PROBLEM STATEMENT:
Rewrite the rows from the start through the line containing "Looking at the screenshot, I should 428,203.", both ends included, replacing "Screen dimensions" with "Display size" and leaving everything else unchanged.

"""

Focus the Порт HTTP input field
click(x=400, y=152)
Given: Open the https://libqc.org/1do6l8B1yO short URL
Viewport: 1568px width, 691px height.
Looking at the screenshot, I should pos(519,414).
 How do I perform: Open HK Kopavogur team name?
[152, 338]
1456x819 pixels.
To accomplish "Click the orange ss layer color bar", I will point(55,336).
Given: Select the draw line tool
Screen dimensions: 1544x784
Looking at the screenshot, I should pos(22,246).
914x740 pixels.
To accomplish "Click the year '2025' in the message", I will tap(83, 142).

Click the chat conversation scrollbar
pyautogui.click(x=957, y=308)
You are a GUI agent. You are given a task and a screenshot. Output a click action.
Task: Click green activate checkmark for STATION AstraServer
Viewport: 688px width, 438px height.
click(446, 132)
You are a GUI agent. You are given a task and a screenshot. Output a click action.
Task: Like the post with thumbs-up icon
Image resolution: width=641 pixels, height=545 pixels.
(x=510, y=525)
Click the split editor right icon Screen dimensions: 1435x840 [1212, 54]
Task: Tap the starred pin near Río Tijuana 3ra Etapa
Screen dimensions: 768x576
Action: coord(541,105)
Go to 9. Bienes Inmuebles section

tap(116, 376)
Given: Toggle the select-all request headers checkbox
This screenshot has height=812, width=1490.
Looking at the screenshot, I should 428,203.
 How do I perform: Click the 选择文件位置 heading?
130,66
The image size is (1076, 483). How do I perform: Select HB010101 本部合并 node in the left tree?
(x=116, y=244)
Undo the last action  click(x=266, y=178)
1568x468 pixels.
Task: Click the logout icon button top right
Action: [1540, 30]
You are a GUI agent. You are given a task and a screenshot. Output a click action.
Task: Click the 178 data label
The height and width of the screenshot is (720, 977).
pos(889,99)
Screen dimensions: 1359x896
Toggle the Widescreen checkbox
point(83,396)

"""

CORRECT RESPONSE:
Focus the Порт HTTP input field
click(x=400, y=152)
Given: Open the https://libqc.org/1do6l8B1yO short URL
Viewport: 1568px width, 691px height.
Looking at the screenshot, I should pos(519,414).
 How do I perform: Open HK Kopavogur team name?
[152, 338]
1456x819 pixels.
To accomplish "Click the orange ss layer color bar", I will point(55,336).
Given: Select the draw line tool
Display size: 1544x784
Looking at the screenshot, I should pos(22,246).
914x740 pixels.
To accomplish "Click the year '2025' in the message", I will tap(83, 142).

Click the chat conversation scrollbar
pyautogui.click(x=957, y=308)
You are a GUI agent. You are given a task and a screenshot. Output a click action.
Task: Click green activate checkmark for STATION AstraServer
Viewport: 688px width, 438px height.
click(446, 132)
You are a GUI agent. You are given a task and a screenshot. Output a click action.
Task: Like the post with thumbs-up icon
Image resolution: width=641 pixels, height=545 pixels.
(x=510, y=525)
Click the split editor right icon Display size: 1435x840 [1212, 54]
Task: Tap the starred pin near Río Tijuana 3ra Etapa
Display size: 768x576
Action: coord(541,105)
Go to 9. Bienes Inmuebles section

tap(116, 376)
Given: Toggle the select-all request headers checkbox
This screenshot has height=812, width=1490.
Looking at the screenshot, I should 428,203.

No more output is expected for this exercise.